▼

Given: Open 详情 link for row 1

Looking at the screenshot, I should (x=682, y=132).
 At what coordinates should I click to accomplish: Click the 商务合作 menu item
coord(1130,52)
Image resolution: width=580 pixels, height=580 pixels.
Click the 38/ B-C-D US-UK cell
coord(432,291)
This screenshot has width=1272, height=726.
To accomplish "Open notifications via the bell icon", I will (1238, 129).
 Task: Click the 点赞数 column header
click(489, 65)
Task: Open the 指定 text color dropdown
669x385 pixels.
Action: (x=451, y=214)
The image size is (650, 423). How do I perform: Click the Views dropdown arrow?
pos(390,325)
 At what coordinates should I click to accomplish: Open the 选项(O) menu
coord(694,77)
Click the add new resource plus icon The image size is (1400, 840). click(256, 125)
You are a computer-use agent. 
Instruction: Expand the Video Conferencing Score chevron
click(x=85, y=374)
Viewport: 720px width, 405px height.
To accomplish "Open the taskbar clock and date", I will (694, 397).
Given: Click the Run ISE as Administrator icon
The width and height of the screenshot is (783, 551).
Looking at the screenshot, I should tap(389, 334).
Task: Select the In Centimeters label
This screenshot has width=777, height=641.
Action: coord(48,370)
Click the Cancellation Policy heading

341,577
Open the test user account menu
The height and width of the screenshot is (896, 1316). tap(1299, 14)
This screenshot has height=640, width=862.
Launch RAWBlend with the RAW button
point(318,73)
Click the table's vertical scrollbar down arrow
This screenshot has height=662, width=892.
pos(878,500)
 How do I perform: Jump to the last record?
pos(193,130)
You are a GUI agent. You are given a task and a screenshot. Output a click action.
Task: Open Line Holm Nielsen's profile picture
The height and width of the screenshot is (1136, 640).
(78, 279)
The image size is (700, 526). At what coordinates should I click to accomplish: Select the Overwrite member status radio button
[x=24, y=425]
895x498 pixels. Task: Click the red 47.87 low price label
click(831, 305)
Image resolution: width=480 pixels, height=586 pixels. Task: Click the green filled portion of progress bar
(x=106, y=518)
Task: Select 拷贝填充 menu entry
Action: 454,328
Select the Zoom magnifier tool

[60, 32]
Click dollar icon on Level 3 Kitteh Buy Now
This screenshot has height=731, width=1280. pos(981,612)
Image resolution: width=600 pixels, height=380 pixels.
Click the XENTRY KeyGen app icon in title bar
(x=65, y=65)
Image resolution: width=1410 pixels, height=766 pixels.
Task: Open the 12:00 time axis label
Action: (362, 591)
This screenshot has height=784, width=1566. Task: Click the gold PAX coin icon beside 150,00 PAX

▲

> [Problem description]:
Exact copies of every record above are required.

> [Exercise answer]:
Given: Open 详情 link for row 1

Looking at the screenshot, I should (x=682, y=132).
 At what coordinates should I click to accomplish: Click the 商务合作 menu item
coord(1130,52)
Image resolution: width=580 pixels, height=580 pixels.
Click the 38/ B-C-D US-UK cell
coord(432,291)
This screenshot has width=1272, height=726.
To accomplish "Open notifications via the bell icon", I will (1238, 129).
 Task: Click the 点赞数 column header
click(489, 65)
Task: Open the 指定 text color dropdown
669x385 pixels.
Action: (x=451, y=214)
The image size is (650, 423). How do I perform: Click the Views dropdown arrow?
pos(390,325)
 At what coordinates should I click to accomplish: Open the 选项(O) menu
coord(694,77)
Click the add new resource plus icon The image size is (1400, 840). click(256, 125)
You are a computer-use agent. 
Instruction: Expand the Video Conferencing Score chevron
click(x=85, y=374)
Viewport: 720px width, 405px height.
To accomplish "Open the taskbar clock and date", I will (694, 397).
Given: Click the Run ISE as Administrator icon
The width and height of the screenshot is (783, 551).
Looking at the screenshot, I should tap(389, 334).
Task: Select the In Centimeters label
This screenshot has width=777, height=641.
Action: coord(48,370)
Click the Cancellation Policy heading

341,577
Open the test user account menu
The height and width of the screenshot is (896, 1316). tap(1299, 14)
This screenshot has height=640, width=862.
Launch RAWBlend with the RAW button
point(318,73)
Click the table's vertical scrollbar down arrow
This screenshot has height=662, width=892.
pos(878,500)
 How do I perform: Jump to the last record?
pos(193,130)
You are a GUI agent. You are given a task and a screenshot. Output a click action.
Task: Open Line Holm Nielsen's profile picture
The height and width of the screenshot is (1136, 640).
(78, 279)
The image size is (700, 526). At what coordinates should I click to accomplish: Select the Overwrite member status radio button
[x=24, y=425]
895x498 pixels. Task: Click the red 47.87 low price label
click(831, 305)
Image resolution: width=480 pixels, height=586 pixels. Task: Click the green filled portion of progress bar
(x=106, y=518)
Task: Select 拷贝填充 menu entry
Action: 454,328
Select the Zoom magnifier tool

[60, 32]
Click dollar icon on Level 3 Kitteh Buy Now
This screenshot has height=731, width=1280. pos(981,612)
Image resolution: width=600 pixels, height=380 pixels.
Click the XENTRY KeyGen app icon in title bar
(x=65, y=65)
Image resolution: width=1410 pixels, height=766 pixels.
Task: Open the 12:00 time axis label
Action: (362, 591)
This screenshot has height=784, width=1566. Task: Click the gold PAX coin icon beside 150,00 PAX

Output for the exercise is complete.